Cofco Meat's private-equity backers are all holding onto their shares, signaling their faith in the company's prospects.
Cofco Meat proves popular with PE
Cofco Meat proves popular with PE

Chinese state-owned food conglomerate Cofco Group launched the Hong Kong initial public offering of its meat processing business on Monday. To the surprise of many, the deal was structured with all primary shares, implying all the private-equity backers will remain committed to the business, rather than seek to cash out of it.

The 975.6 million-share deal for Cofco Meat is being pitched at HK$2 to HK$2.65 per share, potentially raising HK$2.6 billion ($333 million) if pricing comes at the top end and at least $251 million at bottom.

The base deal is equivalent to 25% of the firm’s enlarged share capital, and 27.7% if the 15% greenshoe option is exercised. In that case, the firm could raise an additional $50 million on top-end pricing.

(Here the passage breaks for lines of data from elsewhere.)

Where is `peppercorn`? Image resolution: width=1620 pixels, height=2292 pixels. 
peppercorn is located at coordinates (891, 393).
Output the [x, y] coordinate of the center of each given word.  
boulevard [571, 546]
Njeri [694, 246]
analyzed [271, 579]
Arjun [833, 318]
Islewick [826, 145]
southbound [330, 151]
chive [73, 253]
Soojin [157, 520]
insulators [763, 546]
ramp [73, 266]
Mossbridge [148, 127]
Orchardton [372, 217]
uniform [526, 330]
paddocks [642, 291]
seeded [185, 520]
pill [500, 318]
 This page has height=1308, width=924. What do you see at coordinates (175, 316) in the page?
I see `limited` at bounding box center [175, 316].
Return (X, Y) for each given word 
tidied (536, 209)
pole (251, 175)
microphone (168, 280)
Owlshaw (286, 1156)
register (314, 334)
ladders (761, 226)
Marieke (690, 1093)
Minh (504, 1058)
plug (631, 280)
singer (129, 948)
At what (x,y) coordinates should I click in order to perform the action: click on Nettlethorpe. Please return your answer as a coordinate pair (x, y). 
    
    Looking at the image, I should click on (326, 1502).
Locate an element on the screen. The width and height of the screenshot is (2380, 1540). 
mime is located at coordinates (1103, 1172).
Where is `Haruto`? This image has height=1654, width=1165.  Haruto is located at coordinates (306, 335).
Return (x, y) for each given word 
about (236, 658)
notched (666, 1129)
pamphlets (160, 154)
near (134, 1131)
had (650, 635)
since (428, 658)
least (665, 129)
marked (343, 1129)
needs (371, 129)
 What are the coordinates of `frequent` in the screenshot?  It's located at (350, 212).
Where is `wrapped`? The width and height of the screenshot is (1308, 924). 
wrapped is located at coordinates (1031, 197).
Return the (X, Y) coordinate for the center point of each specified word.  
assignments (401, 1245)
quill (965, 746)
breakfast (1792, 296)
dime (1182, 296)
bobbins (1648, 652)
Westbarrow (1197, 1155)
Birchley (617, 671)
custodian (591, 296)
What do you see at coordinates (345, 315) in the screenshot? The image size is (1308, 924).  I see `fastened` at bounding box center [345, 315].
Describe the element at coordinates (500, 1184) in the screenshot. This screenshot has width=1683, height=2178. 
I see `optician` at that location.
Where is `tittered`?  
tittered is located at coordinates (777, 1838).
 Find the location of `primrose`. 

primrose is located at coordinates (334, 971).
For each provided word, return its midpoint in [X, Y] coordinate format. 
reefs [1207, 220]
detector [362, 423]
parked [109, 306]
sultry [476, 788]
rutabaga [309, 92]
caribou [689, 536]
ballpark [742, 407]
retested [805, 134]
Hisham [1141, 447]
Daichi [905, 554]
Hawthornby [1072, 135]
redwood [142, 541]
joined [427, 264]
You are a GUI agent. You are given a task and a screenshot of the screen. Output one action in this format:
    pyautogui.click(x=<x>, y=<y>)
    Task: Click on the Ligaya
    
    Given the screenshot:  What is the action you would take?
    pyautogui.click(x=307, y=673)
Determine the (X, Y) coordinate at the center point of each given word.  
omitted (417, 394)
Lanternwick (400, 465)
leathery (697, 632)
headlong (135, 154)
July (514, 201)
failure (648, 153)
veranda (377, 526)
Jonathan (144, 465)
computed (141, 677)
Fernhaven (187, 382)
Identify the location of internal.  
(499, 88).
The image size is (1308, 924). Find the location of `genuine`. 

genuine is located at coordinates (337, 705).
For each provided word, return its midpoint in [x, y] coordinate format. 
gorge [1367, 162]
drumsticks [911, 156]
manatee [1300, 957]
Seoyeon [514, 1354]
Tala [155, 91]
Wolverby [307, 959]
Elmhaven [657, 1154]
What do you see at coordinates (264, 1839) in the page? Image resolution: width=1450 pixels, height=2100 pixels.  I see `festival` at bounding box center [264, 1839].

Based on the indicative price range, Cofco Meat will command a maximum market capitalization of $1.33 billion. That is more than double the $600 million valuation paid two years ago by a consortium of private-equity firms: KKRBaring Private EquityTemasek and Hong Kong-based Boyu Capital.

That these PE firms want to hold on to their shares sends a positive signal to other prospective IPO investors. Moreover, they will now be required to hold all of their shares in Cofco Meat for an additional six months following the IPO; they can only sell up to half of their shares during an additional six-month period to follow.

The consortium acquired about 45% of Cofco Meat for a total of $270 million. Currently, KKR owns 20%, Barings 9%, Temasek 8.2% and Boyu 7.8%. Japan’s Mitsubishi also owns an indirect 10.4% via a joint venture with Cofco subsidiary China Foods.

PE owners may like Cofco Meat not only because it will continue to grow, but it also offers scarcity value as the only state-owned meat processor to list.

According to a banker, Cofco Meat is being pitched at a price-to-earnings multiple of 6.8 to 9 times based on syndicate consensus estimates of its earnings next year. That means the stock will be cheaper than WH Group, China’s largest private meat company, which trades at 12.3 times estimated earnings next year.

Meanwhile, Cofco also has an edge over some of its smaller rivals on branding, which is increasingly important in China’s food industry following a series of food safety scandals. Private companies such as WH Group and China Yurun have been responsible for these, while state-owned producers such as Cofco Meat may be seen as less likely to allow a scandal to unfold.

According to the deal terms, three cornerstone investors have committed a total of $87.4 million in the IPO, or roughly 26% of the deal based on top-end pricing.

Chinese electronics retailer Haier Group has committed $57.4 million worth of shares, while China Life Insurance and China Life Franklin Asset Management have bought $20 million and $10 million of shares respectively.

Under the indicative timetable, Cofco Meat’s institutional and retail bookbuild will run till October 24, and the shares are set to begin trading on November 1. 

Morgan Stanley and JP Morgan are joint sponsors of the IPO.